### やること一覧
- 1) 五つのパンと二匹の魚の文章から、「到底、自分の力の及ばないと尻」から「弟子たちには思えたでしょう。」までの部分をそのまま書き写してください。
- 2) 次の(a)〜(c)が五つのパンと二匹の魚の文章の内容と合っているか、それぞれ「はい」か「いいえ」で答え、決め手になる文章中の言葉をそのまま引用してください。
(a) 少年が持っていたのは、大麦のパン五つと魚二匹だった。
(b) イエスは弟子たちに何も指示を出さなかった。
(c) お腹を空かせていた人々は、500人ほどだった。
- 3) 五つのパンと二匹の魚の文章を、最後の文のあとから続けて書いてください。
____ 元の文章
ここに大麦のパン五つと魚二匹とを持っている少年がいます。けれども、こんなに大勢の人では、何の役にも立たないでしょう(ヨハネ6・9)。



到底、自分の力の及ばないと尻込みしてしまうような場面や出来事に、わたしたちは遭遇することがあります。そのようなとき、自分自身の未熟さや非力さを自覚しているので、自分はとてもそうした状況に対処できるはずがない、それなら最初から関わらずに手を引いて、誰か別のもっと能力のある人に変わってもらうか、何か別の方法に変えた方がはるかにうまくいくし、望ましい結果を得られるはずだと、わたしたちは考えます。

しかし、そうした考え方は、どうやらイエス・キリストがわたしたちに望む考え方ではないようです。今日の福音(ヨハネ6・1-15)で、イエスはお腹を空かせた大群衆に、自分たちが今もっているかぎりのもので、彼らの飢えを満たしてあげなさいと弟子たちに指示を出します。ところが、彼らの手元にあるのは、少年が彼らに差し出した五つの大麦のパンと二匹の魚だけです。一体、それだけのもので、どうやって5000人もの多くの人々の空いたお腹を満たすことができるというのでしょうか。これは、常識では考えられないことだと、弟子たちには思えたでしょう。
________
____ 記録一覧
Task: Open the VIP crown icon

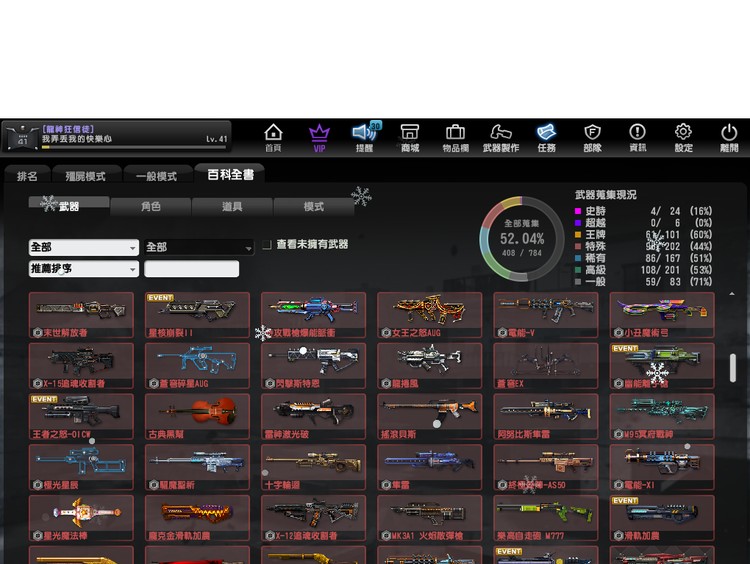Action: coord(319,137)
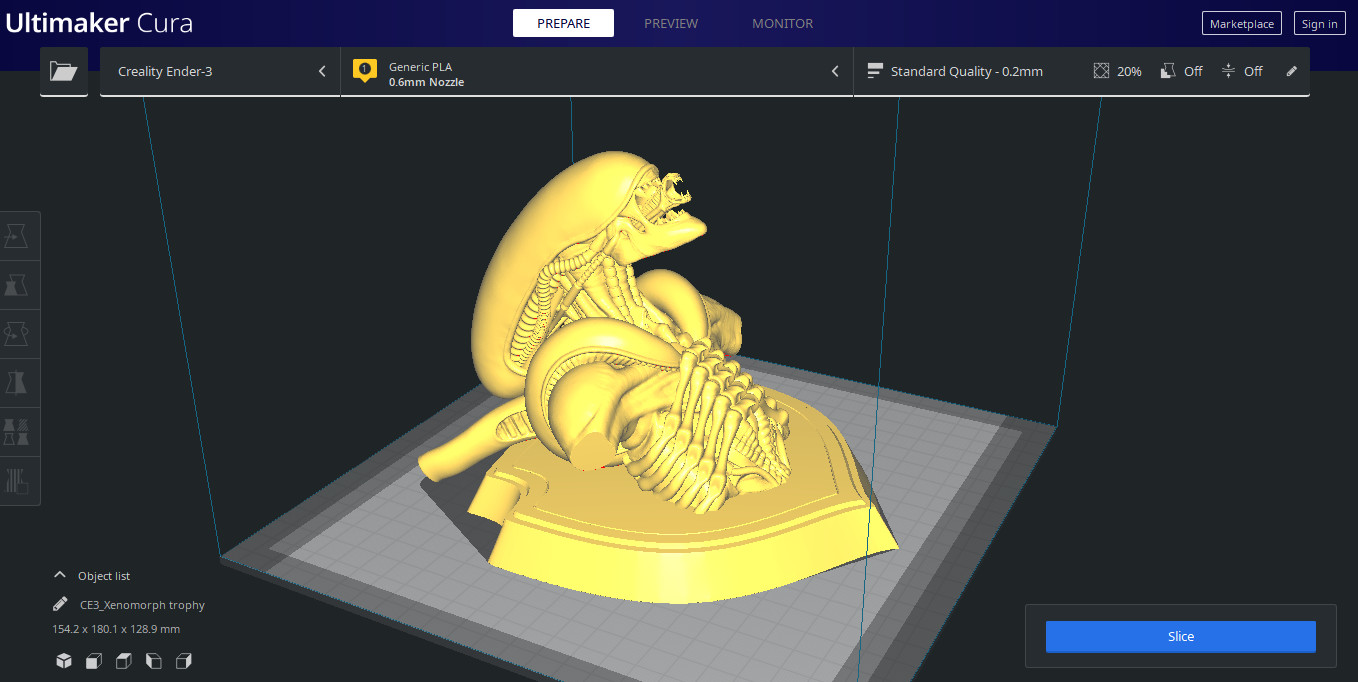Open custom print settings with pencil icon
This screenshot has width=1358, height=682.
[x=1291, y=71]
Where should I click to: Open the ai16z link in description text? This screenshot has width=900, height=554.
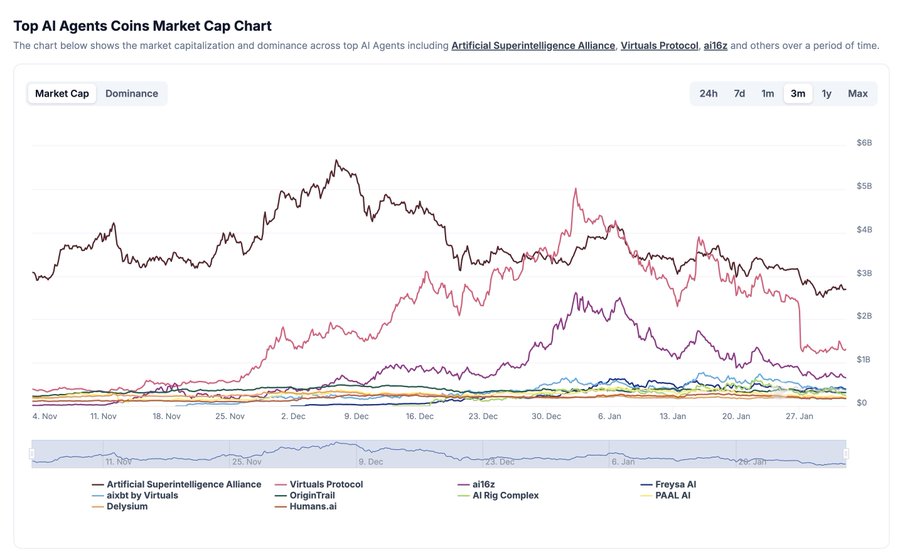click(716, 46)
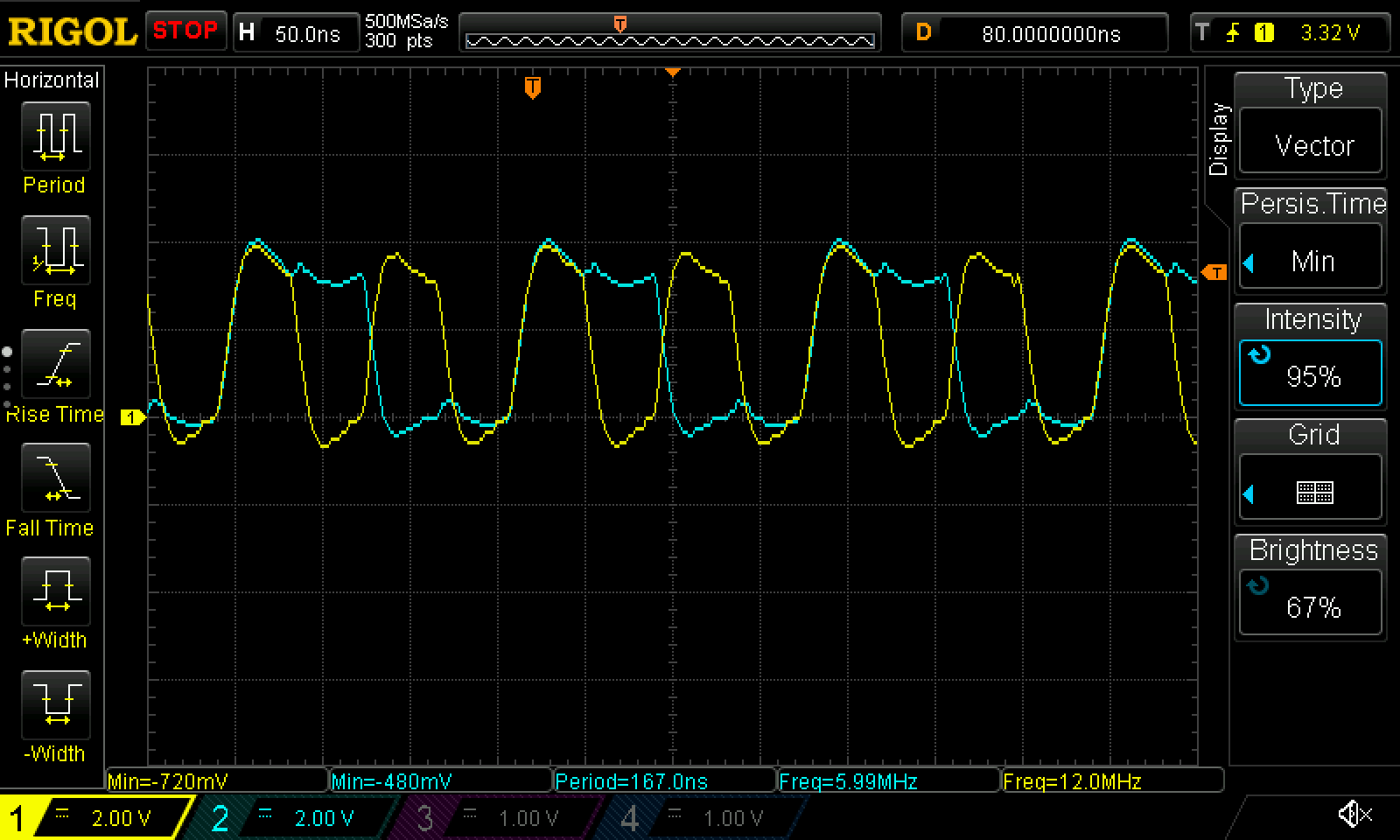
________
### 解いた問題
- 1)
到底、自分の力の及ばないと尻込みしてしまうような場面や出来事に、わたしたちは遭遇することがあります。そのようなとき、自分自身の未熟さや非力さを自覚しているので、自分はとてもそうした状況に対処できるはずがない、それなら最初から関わらずに手を引いて、誰か別のもっと能力のある人に変わってもらうか、何か別の方法に変えた方がはるかにうまくいくし、望ましい結果を得られるはずだと、わたしたちは考えます。

しかし、そうした考え方は、どうやらイエス・キリストがわたしたちに望む考え方ではないようです。今日の福音(ヨハネ6・1-15)で、イエスはお腹を空かせた大群衆に、自分たちが今もっているかぎりのもので、彼らの飢えを満たしてあげなさいと弟子たちに指示を出します。ところが、彼らの手元にあるのは、少年が彼らに差し出した五つの大麦のパンと二匹の魚だけです。一体、それだけのもので、どうやって5000人もの多くの人々の空いたお腹を満たすことができるというのでしょうか。これは、常識では考えられないことだと、弟子たちには思えたでしょう。

- 2)
(a) はい。「大麦のパン五つと魚二匹とを持っている少年がいます」
(b) いいえ。「彼らの飢えを満たしてあげなさいと弟子たちに指示を出します」
(c) いいえ。「5000人もの多くの人々の空いたお腹を満たすことができる」

- 3)
合理的に、また常識的に考えて、自分には出来ないと考えることは、決して悪いことではないかもしれません。むしろ冷静に状況を判断して、検討した結果、不可能であると結論することは正しいとさえ言えるでしょう。ですが、〈信仰〉は、それでもイエスに信頼して自分自身を預けることを要求するのです。それがたとえ、わずかな貧しいものとしか思えなくとも、です。

少年が差し出した大麦のパン5つと二匹の魚は、わたしたち一人一人が神様からいただいたいのちや賜物のすべてです。わたしたちには、とてもそれが大勢の人々の役に立つものだとは思えないでしょう。まさに、アンデレと同じように「こんなに大勢の人では、なんの役にも立たない」(6・9)と決めつけたくなってしまいます。

しかし、イエスには不可能ということはないのです。イエスは、少年が弟子たちに差し出した物で十分なのです。また、弟子たちには、この少年という〈協力者〉の存在がとても重要でもありました。弟子たちには、この小さな少年の申し出は、何の役にも立たないことにしか思えなかったかも知れませんが、イエスは、この少年の差し出す物を大事にします。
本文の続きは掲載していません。